There are very torturous moments for me, moments that I cannot turn to him about or they only break him more. (I’ve tried. Not a good move.) I lie awake at night and wonder if the shell of the man that exists now ever loved me. I rail at him for not being stronger, more noble, in my head. I sit here alone in the dark and think of not breathing again the next day. I’ve torn up our pictures, slipped off my ring, slept on the porch, and texted him until my screen shattered. This hell is, in the end, worse than losing my daughter. Irony, yes?
Yet, once upon a time: he loved me better than anyone ever has. No one knows this but me. There has never been a more gentle hand on mine. When my heart would get out of rhythm (atrial fibrillation), he would pull me close to his and ask me to sync them. If mine were to stop, so would his. Stand together, fall together. He loved me so much that he couldn’t bear to be separated in our dreams and would come find me, take my hand, and walk through whatever torturous memory I dreamt. He may not have been academically brilliant (although he is smarter than many), or wealthy, or even a good singer (lord, was he always off key): but that man loved a woman better and harder and more selflessly than any man ever has or ever will again on this Earth. This made him a super hero. Noble. Strong. And so, I wait. Right now, he needs to blame me for that dark time, not the trauma. No amount of clinical explanation for PTSD resulting from PPD helps. As he says: “You don’t remember. But I lived through every moment.” And now, I will. We both went through hell—I just came out. Stood on the grass, looked around, and found myself alone.
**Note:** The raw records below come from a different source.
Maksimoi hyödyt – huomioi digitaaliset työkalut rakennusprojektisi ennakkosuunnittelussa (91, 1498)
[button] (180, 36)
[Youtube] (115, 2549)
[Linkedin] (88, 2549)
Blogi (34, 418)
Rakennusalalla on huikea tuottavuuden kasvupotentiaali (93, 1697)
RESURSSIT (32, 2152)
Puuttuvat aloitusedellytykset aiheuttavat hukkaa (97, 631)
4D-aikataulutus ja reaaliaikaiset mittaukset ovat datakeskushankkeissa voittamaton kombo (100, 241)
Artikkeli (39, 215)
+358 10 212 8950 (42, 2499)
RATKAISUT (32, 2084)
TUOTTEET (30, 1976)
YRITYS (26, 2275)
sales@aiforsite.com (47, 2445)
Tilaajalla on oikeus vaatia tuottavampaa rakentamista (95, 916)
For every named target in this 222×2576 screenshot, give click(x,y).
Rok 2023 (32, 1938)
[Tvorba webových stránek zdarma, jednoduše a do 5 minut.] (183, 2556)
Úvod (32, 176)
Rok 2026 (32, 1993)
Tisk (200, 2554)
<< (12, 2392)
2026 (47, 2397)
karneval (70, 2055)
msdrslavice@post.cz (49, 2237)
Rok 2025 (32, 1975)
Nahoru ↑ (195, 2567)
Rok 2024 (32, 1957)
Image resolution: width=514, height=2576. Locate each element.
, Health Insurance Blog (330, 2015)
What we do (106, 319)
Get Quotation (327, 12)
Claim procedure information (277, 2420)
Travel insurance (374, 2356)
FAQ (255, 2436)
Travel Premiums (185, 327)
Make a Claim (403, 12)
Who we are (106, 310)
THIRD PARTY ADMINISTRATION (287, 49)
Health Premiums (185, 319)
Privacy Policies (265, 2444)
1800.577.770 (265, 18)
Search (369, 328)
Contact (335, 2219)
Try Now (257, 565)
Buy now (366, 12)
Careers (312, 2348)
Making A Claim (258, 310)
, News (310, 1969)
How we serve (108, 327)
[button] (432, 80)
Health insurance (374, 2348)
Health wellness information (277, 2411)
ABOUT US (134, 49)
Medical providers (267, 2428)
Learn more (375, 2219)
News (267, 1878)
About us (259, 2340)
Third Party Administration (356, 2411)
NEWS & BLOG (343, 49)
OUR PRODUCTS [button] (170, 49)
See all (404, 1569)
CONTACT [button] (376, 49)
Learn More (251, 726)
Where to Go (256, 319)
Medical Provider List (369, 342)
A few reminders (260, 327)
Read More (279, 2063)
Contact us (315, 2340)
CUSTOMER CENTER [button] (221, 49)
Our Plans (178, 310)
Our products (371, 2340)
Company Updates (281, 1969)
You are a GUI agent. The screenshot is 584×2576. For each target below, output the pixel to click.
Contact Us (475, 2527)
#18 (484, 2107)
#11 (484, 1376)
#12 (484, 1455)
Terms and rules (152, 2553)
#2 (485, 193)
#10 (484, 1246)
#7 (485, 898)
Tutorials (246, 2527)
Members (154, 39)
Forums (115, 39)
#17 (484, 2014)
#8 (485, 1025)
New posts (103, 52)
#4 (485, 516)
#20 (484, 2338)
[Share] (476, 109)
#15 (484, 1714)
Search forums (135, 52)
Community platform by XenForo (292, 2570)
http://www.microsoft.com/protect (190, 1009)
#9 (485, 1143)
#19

There’s this scene in “What Dreams May Come” that haunts me. See, this whole time, I’ve been resentful because I thought he didn’t sink to save me—but that’s not true. He’s just still there. Because of me. Because he tried to save me and got stuck. He loved me too much.
And so, I must go back there and fight with him or die with him. I selfishly tried to forget, breathe up here, blame him and move on with my life as I’ve been advised to do. But none of you knew us, really. Who we were, what we had. I’ve decided to go down with the ship, much to the chagrin and pain of everyone who has ever loved me.
My heart is on that ship. Might as well.